"I am not one who was born in the custody of wisdom. I am one who is fond of olden times and intense in quest of the sacred knowing of the ancients." Gustave Courbet

05 August 2021

Becomes.


TRAVELLING THE GREAT ROAD

I come across Zen writing that speaks to me. Venerable Juching's poem goes like this:
The Great Road has no gate.
It begins in your own mind.
The sky has no marked trails,
yet it finds its way to your nostrils
and becomes your breath.
Somehow we meet like tricksters
or bandits of dharma.
Ah!

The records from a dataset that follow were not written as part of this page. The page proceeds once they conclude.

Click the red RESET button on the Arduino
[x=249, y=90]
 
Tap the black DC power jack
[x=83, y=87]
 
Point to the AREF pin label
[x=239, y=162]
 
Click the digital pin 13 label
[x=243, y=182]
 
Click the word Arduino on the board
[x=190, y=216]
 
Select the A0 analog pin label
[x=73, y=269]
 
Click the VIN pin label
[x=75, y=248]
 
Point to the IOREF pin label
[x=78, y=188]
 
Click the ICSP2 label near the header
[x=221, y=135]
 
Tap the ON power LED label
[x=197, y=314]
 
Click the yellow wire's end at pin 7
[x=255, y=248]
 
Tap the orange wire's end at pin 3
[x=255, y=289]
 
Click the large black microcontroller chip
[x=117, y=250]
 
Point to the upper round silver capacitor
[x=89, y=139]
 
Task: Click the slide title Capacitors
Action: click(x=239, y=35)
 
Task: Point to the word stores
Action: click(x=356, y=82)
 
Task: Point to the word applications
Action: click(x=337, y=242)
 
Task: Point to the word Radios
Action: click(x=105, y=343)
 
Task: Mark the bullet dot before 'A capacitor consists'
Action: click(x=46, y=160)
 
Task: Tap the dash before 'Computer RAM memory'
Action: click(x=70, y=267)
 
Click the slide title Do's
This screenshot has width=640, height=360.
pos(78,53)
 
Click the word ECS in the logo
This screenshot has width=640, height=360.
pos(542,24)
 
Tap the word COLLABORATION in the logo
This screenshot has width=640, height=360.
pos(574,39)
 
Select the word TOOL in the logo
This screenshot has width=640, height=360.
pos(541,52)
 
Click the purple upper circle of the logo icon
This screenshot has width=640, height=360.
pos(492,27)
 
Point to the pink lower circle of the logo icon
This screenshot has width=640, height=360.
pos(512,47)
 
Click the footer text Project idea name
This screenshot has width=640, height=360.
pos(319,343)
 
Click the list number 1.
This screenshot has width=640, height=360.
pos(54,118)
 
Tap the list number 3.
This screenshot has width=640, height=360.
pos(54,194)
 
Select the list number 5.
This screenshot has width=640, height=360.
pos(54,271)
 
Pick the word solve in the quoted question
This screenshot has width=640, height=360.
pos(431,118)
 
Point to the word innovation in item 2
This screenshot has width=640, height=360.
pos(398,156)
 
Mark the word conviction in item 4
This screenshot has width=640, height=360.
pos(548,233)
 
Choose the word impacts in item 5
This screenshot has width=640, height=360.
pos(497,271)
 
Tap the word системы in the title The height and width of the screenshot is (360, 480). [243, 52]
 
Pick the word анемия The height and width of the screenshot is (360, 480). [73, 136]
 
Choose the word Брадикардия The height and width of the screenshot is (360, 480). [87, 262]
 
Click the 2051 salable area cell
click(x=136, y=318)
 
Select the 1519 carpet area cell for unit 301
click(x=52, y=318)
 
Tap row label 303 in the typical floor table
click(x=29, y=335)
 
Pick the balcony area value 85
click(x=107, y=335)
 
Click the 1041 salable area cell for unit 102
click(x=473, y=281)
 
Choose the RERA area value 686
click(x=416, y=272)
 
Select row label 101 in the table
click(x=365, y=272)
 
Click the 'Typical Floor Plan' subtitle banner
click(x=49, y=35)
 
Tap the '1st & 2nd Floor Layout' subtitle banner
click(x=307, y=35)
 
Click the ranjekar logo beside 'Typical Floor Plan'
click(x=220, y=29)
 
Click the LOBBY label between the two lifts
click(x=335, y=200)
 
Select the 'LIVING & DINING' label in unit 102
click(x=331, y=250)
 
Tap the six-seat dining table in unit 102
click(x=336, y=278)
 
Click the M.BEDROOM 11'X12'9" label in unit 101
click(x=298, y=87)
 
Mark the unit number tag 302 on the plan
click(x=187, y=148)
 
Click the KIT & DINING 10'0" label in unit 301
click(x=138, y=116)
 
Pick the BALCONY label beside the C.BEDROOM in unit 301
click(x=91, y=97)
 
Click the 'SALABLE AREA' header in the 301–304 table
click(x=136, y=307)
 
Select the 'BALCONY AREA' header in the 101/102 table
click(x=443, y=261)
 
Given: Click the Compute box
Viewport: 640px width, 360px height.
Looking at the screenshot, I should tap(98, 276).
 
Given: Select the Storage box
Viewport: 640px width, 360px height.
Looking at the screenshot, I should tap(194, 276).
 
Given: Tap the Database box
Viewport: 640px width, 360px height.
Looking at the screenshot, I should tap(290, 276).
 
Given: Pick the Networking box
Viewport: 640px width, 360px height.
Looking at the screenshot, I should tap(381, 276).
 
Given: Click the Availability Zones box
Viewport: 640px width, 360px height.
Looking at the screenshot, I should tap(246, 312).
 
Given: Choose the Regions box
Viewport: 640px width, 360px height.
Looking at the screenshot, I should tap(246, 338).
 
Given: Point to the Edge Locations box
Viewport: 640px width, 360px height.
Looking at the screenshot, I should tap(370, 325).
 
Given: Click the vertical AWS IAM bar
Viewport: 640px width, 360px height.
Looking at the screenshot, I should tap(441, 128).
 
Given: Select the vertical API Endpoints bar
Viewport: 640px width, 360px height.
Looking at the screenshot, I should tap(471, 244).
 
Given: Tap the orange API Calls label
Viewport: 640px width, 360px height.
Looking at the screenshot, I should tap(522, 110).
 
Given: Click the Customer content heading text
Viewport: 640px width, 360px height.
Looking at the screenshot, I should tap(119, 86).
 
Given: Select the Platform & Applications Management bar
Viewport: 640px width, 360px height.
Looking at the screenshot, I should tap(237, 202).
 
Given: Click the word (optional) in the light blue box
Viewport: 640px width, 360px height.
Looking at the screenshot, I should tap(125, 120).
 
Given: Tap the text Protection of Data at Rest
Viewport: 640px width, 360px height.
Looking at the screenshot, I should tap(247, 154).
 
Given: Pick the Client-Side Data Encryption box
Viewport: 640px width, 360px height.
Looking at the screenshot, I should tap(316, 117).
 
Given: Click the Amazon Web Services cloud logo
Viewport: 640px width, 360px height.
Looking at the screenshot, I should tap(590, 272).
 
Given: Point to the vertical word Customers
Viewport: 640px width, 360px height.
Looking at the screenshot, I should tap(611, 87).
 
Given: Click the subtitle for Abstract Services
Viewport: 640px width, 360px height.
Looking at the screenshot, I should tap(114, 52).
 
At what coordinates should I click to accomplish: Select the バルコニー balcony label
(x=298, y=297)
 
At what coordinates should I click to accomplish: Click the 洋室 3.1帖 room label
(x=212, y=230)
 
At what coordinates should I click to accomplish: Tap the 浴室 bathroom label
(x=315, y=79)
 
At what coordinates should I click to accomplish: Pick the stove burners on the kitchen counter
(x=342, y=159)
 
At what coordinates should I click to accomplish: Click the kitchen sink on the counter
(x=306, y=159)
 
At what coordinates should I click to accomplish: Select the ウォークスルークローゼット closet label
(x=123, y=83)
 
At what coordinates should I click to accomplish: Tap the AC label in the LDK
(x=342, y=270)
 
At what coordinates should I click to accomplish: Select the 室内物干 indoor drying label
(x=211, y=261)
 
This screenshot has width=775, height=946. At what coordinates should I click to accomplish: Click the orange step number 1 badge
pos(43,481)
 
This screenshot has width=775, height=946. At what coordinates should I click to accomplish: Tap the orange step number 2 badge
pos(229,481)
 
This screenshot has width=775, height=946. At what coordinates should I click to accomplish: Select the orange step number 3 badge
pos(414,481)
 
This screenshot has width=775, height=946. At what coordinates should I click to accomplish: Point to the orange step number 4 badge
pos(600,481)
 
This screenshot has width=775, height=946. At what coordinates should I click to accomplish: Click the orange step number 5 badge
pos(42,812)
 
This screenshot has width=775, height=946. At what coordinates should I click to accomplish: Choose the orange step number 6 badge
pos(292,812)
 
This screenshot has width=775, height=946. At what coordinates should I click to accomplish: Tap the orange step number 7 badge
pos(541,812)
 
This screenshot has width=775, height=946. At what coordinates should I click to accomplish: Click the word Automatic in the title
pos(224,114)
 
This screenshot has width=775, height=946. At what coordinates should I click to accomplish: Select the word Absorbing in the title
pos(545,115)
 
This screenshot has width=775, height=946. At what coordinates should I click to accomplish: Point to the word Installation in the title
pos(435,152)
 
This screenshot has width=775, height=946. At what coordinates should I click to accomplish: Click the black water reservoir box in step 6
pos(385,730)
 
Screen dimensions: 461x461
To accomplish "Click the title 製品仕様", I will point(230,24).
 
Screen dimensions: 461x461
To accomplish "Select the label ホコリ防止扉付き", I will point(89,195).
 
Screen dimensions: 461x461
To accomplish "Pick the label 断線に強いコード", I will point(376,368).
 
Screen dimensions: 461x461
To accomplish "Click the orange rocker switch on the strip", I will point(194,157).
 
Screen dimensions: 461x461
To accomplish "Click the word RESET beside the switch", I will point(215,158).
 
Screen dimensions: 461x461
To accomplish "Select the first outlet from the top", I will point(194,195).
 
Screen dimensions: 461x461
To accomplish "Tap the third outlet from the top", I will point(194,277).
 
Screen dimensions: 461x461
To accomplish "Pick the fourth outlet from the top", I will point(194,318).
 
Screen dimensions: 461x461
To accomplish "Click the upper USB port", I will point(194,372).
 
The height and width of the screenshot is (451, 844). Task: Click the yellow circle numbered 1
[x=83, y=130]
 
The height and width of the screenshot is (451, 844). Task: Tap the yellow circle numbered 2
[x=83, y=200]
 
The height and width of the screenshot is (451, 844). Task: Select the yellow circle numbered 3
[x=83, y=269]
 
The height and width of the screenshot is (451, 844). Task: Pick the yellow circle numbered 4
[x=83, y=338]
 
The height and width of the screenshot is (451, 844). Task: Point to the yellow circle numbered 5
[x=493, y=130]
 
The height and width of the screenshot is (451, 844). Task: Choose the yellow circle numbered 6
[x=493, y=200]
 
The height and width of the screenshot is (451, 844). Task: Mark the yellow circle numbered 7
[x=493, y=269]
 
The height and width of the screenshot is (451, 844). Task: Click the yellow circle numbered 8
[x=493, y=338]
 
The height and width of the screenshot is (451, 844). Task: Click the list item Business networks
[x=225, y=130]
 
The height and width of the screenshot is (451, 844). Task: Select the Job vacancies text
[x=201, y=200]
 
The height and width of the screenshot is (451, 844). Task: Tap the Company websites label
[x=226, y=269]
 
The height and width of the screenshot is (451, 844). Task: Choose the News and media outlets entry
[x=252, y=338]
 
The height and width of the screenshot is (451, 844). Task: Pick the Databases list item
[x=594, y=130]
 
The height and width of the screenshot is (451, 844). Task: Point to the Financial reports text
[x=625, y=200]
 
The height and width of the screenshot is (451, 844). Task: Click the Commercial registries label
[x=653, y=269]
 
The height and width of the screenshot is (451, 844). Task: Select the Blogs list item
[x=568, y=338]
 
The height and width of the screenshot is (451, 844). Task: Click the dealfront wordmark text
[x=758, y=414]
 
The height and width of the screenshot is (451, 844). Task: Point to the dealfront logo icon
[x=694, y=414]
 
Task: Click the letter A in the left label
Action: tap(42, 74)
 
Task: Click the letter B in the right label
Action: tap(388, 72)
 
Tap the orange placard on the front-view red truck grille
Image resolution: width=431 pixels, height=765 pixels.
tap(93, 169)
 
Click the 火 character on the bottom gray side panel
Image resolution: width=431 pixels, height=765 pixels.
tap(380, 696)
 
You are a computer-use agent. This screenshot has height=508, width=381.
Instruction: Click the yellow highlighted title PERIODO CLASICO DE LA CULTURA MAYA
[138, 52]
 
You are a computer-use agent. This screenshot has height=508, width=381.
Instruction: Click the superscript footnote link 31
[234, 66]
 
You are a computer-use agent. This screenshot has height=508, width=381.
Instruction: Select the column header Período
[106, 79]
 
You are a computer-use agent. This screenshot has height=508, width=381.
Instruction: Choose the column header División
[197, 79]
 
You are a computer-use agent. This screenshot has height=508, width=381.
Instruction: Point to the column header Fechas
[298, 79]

The great house comes tumbling down.
Astonished, maple leaves fly and scatter.
No longer in residence at the Zen Center, no longer having a regular sitting group, I take to the Great Road where there are no marked trails.  Students appear, often in cyberspace, and somehow we meet: in person, by Skype, by the Perfection of Wisdom, the Lovely, the Holy.

And so it goes. Finding an audience for this tumbled-down priest with threadbare robes-along with a sparkling new brown rakusu sewn by one of my far-flung students, signed by Sojun Roshi- is a matter for tricksters or bandits.

This message from the airport in Frankfurt, as I head for two and a half months in the Czeska Republika, Germany, and Austria: people and places that welcome me -- including for the first time in my ancestral Czech homelands, visiting where my mother Frantiska's parents were born, and leading a meditation retreat at the Village House.

As always relying on my beloved teacher Suzuki Roshi, who said: "Some of you are trying to be good Zen students. Why don't you be yourself. I'll get to know you better that way."

And for the maple leaves flying and scattering, here's a fragment of Raymond Carver that the wind brought my way:
And did you get what you wanted from this life, even so?
I did.
And what did you want?
To call myself beloved, to feel myself beloved on the earth.